Updated February 2018. || Engineers have used chains in motion systems for more than a century. They are versatile and reliable components to drive machinery and convey products.
Now, advances in precision and technology let designers use chains in more applications than ever. Remote installations benefit from long-life chain that requires no lubrication, for example.
Read the related article: What are Roller Chains? Technical Summary
Chain-based machinery abounds, but the most common industrial designs use roller chain. This type of chain consists of five basic components: pin, bushing, roller, pin link plate and roller link plate. Manufacturers make and assemble each of these subcomponents to precise tolerances and heat treat them to optimize performance.
More specifically, modern roller chains exhibit high wear resistance, fatigue strength and tensile strength. Roller-chain applications generally fall into two categories: drives and conveyors.
Most typical drive applications use an ASME/ANSI roller chain wrapped around a driver sprocket (connected directly to the motor or reducer) and the driven sprocket (often connected to a machine’s conveyor head-shaft). This portion of the drive lets the designer build a system that’s either faster or slower by simply changing the ratio of teeth between the drive and driven sprocket. The ratio of the teeth determines the reduction in rpm … so to reduce rpm, the driven sprocket must be larger than the driver sprocket.
For example, if the driver sprocket has 15 teeth and the driven sprocket has 30 teeth, the ratio is 2:1, so the rpm is halved at the driven sprocket.
The easiest way to select a roller chain is using horsepower charts.
First, obtain the motor horsepower and rpm of the small driver sprocket. From this, determine the roller chain size and number of teeth for the driver sprocket. Where roller chain must drive applications that need long life without contamination, pick chain with self-lubricating subcomponents. Where roller chain must drive applications that need high precision, pick chain with precision roller bearings at each link connection.
Conveyor applications for chain
Conveyor chains come in myriad versions to move product horizontally, vertically or even around curved radii. The most common conveyor chains are ASME-style (ANSI-style) attachment chains. These chains include extended pins or plates with tabs onto which parts or product-holding shoes can bolt.
Common versions are single-pitch attachment chain, double-pitch attachment chain, hollow-pin chain, curved-attachment chain and plastic-sleeve chain. The attachments let engineers put special fixtures or blocks onto the chain to serve specific conveyor functions.
Read the related article: What are Industrial Conveyors?
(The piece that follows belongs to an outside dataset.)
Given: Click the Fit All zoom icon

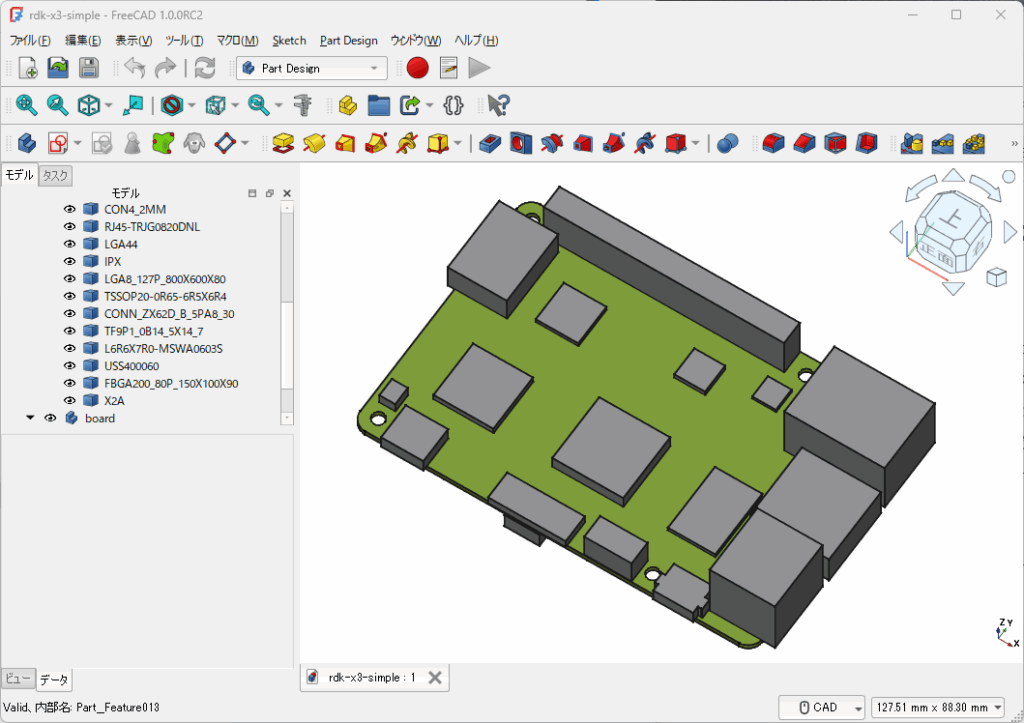Looking at the screenshot, I should tap(26, 105).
Technical Summary
One subtype of conveyor chain is the accumulating conveyor. These stop discrete products even while the chain is still moving, and they do so with minimal friction and wear.
Accumulating conveyors are suitable for applications (such as assembly lines) that have products ride through several stations.
Tip: Select chain with top rollers or side rollers to let discrete products idle while the conveyor continues to run. Also pick custom attachments or work with manufacturers that make custom fixtures to handle specific parts. Many industries (including the automotive, food and beverage, and consumer-products industries) use custom attachments on their chain-based accumulator conveyors to economically and consistently move.
Chains endure suboptimal environments
The environments of many chain applications are less than ideal. Some require clean operation without the lubrication that can contaminate products. Others expose chain-driven machinery to weather, water or chemicals. So, chain manufacturers offer several products to meet these challenges.
Consider roller chain: One critical area where roller chains need lubrication is the pin-bushing contact zone. Self-lubricating chains stay cleaner because the exterior of the chain is free of excess lube. These chains also attract less dust and particulates than regular chains. Such roller chains are useful where oil contamination is a concern, including paper-product or wood-processing industries.
Specialty coatings and stainless steel can delay or prevent corrosion
Nickel-plated chains offer another alternative for chain coatings, providing some protection for mildly corrosive environments. Stainless-steel chains offer superior corrosion resistance; however, designers must be aware that regular stainless steels cannot be hardened in the same manner as carbon steel.
Therefore, the load carrying capacity of stainless steel is lower than carbon steel.
Proper chain maintenance requires periodic inspection. All chains must be checked for damage, wear and chemical attack on a regular basis.
Another issue is wear elongation.
Eventually roller chains wear so much that they necessitate replacement—typically at 1.5 to 2% (12.180 in./ft to 12.240 in./ft) elongation. Chains may work until they reach 3% elongation, but are at increased risk for suboptimal performance.